Dans un sens, l'on peut dire que Furtwängler fut, aux côtés d'Ansermet le théoricien et de Celibidache l'empirique, le phénoménologue instinctif de la musique. Pour lui, les indications contenues dans une partition n'étaient pas des indications d'exécution, mais de perception. Qu'importe que l'on joue allegro ou adagio un Andante, il doit "sonner" Andante, être perçu comme tel par l'auditeur. Dès lors, le temps joue un rôle essentiel dans le discours furtwänglerien, déformé par l'image que nous en connaissons aujourd'hui par le disque, car il ne lui était pas destiné au départ. D'autres éléments musicaux relèvent de la même notion de perception. Ainsi, un crescendo, du ppp au fff peut paraître mesquin s'il est exécuté de façon linéaire, car l'oreille prend en compte ce qu'elle vient d'entendre pour anticiper sur la suite, s'y habituant. Furtwängler laissait "couver" ses crescendos -en tension- avant de les libérer, leur conférant ainsi une courbe impressionnante.

Cette philosophie de la perception par contraste avec l'exécution, explique aussi pourquoi les partitions de Furtwängler sont quasiment vides d'annotations. Bien des chefs s'y sont plongés, cherchant le secret des prestations du maître ; ils ont été bien déçus : ni crayon rouge, ni crayon bleu. Dans Leonore II, par exemple, quelques rares p ou f supplémentaires viennent attester de l'importance que Furtwängler attachait à la dynamique. Et dans la marge du haut, au-dessus des portées de l'introduction, pourtant prise à un large tempo, les mentions griffonnées : "Vorwärts ! Nicht Schleppend !" (avancer ! ne pas traîner !). Un jour, Mitropoulos consulte Furtwängler sur la manière de mener à bien le gigantesque premier mouvement de la 9ème. Furtwängler lui explique ce qu'il en pense. Mitropoulos: "Génial ! pourquoi ne pas mettre tout cela noir sur blanc ?" Furtwängler, l'air étonné : "Pour quoi faire? Tout est déjà contenu dans la partition".

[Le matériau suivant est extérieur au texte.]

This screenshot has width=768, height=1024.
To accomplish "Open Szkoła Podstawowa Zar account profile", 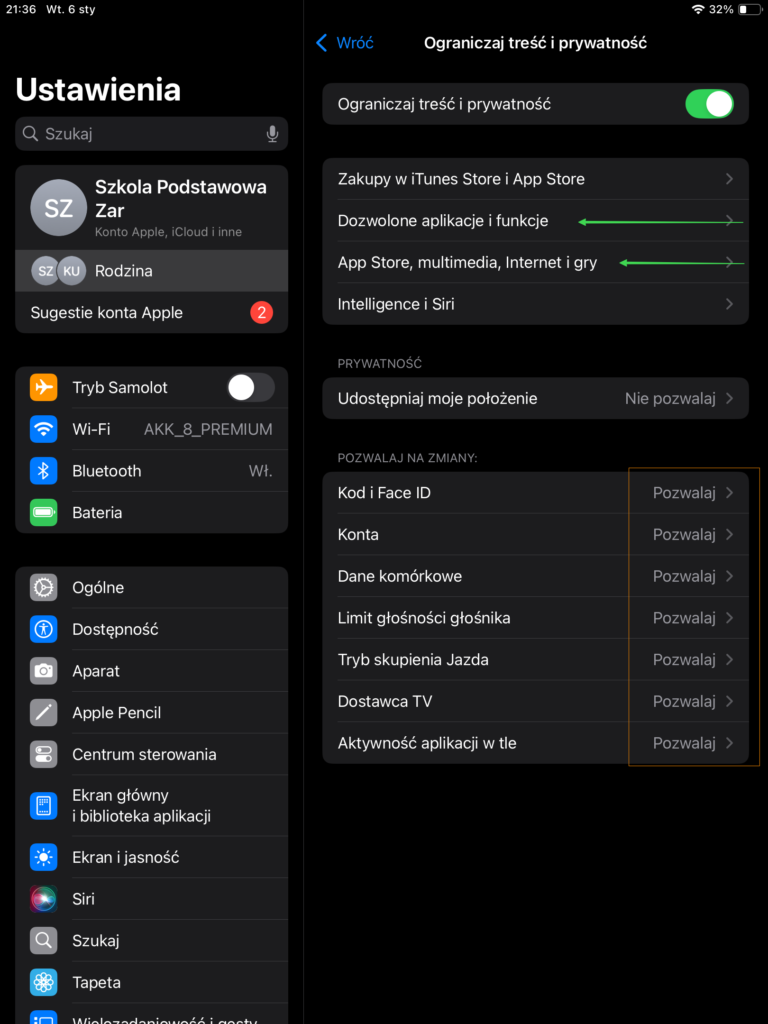I will 151,207.
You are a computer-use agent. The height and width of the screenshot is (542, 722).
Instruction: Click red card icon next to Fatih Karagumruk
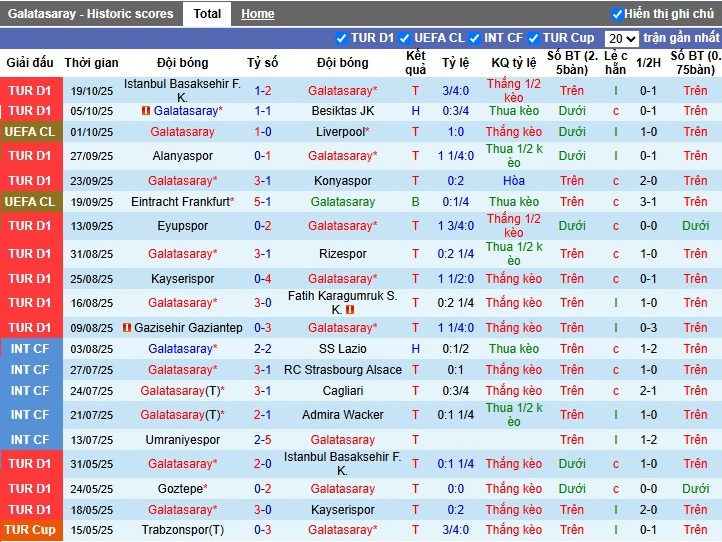(x=350, y=310)
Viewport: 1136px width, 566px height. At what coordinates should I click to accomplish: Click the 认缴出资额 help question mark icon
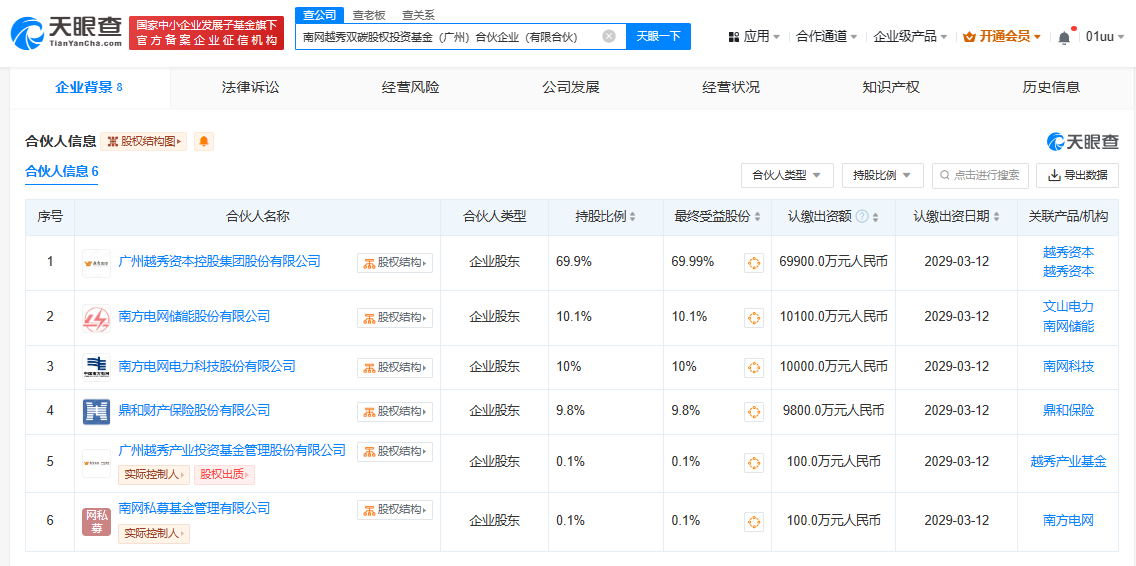[x=862, y=217]
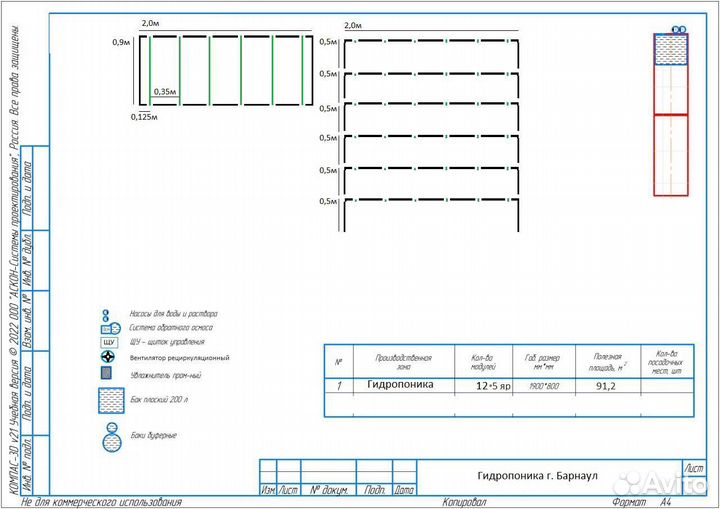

Tout cela explique aussi pourquoi Furtwängler n'était pas à l'aise au disque, qui impose un autre type d'écoute. Il en était conscient, et s'il ne fut jamais un homme de studio, il en tint compte, notamment dans ses enregistrements d'après-guerre. Ses premiers disques ne  pouvaient le satisfaire; il les fit avec, mais surtout pour, la Philharmonie de Berlin. Et s'il signa avec "His Master's Voice", en 1946, c'est -une lettre en témoigne- dans le seul souci de nourrir sa famille. Il commença à être content avec l'utilisation de la bande magnétique, qui le libérait des 4 minutes fatidiques d'une face de 78t. Sans nier l'aspect pédagogique de la fixation phonographique, il refusait au disque le pouvoir de l'émotion instantanée et collective. Au concert, un silence, profond comme un abîme qui s'ouvre au-delà d'un accord, peut être chargé d'autant de tension que la phrase qui lui a donné naissance. Au disque ou à la radio, un long silence, c'est un trou.

Pourtant ce sont ses disques, et plus encore les bandes de ses concerts, qui demeurent pour les jeunes le témoignage tangible de la pensée de Furtwängler : diriger un orchestre est un acte d'amour. Il faut croire que le public en est privé, qui, désertant au fil des jours des concerts où l'on s'ennuie, se trouve comme contraint d'aller chercher dans de vieilles cires le mystère de la musique vivante.